------ TEXT EXCERPT

In 1947, the church building, cut from logs, was dismantled and moved to a vacant lot along the current street named after Valikhanov thanks to the intervention of the archbishop Alma-Ata Nikolai (Mogilevsky), who sent a telegram to Moscow to Council for the Russian Orthodox church demanding the return of the temple to the believers.

3 June 1949, the beginning of the construction of the Church of the Archangel Michael in a new place. On September 12, the building of the Church of the Archangel Michael, erected on a new site by the efforts of the parishioners, was taken into operation. Priest - Matvey Rakov.

In November 1949, consecration of the newly built temple. Despite an attempt by the authorities the following year to terminate the agreement with the community and abolish the parish, the church was not closed. On 24 November, Alexander Igumnov was registered as a priest of the Church of the Archangel Michael. 15 February 1950 - agreement on the transfer of the church building to believers.

------------
------ DATA FOR ANALYSIS

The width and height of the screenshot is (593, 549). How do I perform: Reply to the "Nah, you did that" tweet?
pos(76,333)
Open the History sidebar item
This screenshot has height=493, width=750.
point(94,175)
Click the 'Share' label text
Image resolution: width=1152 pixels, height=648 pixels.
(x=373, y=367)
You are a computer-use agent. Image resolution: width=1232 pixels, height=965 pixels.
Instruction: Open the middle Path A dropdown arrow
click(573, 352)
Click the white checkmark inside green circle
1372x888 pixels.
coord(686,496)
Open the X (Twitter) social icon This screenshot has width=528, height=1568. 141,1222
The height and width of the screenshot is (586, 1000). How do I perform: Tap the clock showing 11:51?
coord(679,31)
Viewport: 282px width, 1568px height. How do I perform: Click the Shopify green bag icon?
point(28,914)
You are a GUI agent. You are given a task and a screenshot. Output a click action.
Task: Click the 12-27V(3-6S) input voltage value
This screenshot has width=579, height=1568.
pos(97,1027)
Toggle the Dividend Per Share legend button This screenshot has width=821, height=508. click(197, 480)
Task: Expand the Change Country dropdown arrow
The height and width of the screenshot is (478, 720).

------------

| TASK INSTRUCTIONS |
Please continue the history of the Church of the Archangel Michael above, starting right after its last sentence.

| ANSWER FOR THIS EXERCISE |
On 12 May 1950, the church was closed. Priest Maxim Lomakin petitioned the authorities to open the church and resume the services.

On 7 February 1954, the re-election of the church council and the audit commission was held. The rector is Maxim Lomakin.

On 1 June 1956, Joseph (Chernov), previously the head of Kazakhstan Metropolitan District, was appointed the rector of the temple.

From 1973 to 1975, Ambrose Shulgai, appointed by Metropolitan Joseph, served as priest in the church. On 27 January 1975, Archpriest Viktor Golubev was appointed to serve.

On 2 January 1987, the bishop Alma-Ata and Kazakhstan Eusebius (Savvin) appointed Archpriest Vasily Kachankin as rector of the church. In 1989, Archpriest Ambrose Shulgai was reappointed to the staff of the temple by Bishop Eusebius (Savin).

In 2011, St. Michael's Church became Cathedral Kokshetau and Akmola dioceses.

As of May 2014, the following serve in the Church of the Archangel Michael: the rector of the church, Archpriest Vasily Kachankin, Archpriest Konstantin Kopnin, Priest Alexander Vasilenko, Priest Andrei Savvateev, Deacon Yevgeny Shelobodin.

The parish has a baptismal building, a Sunday school and prosphora building, a brick bell tower, a residential building, and a refectory. Total area 250 sq. m.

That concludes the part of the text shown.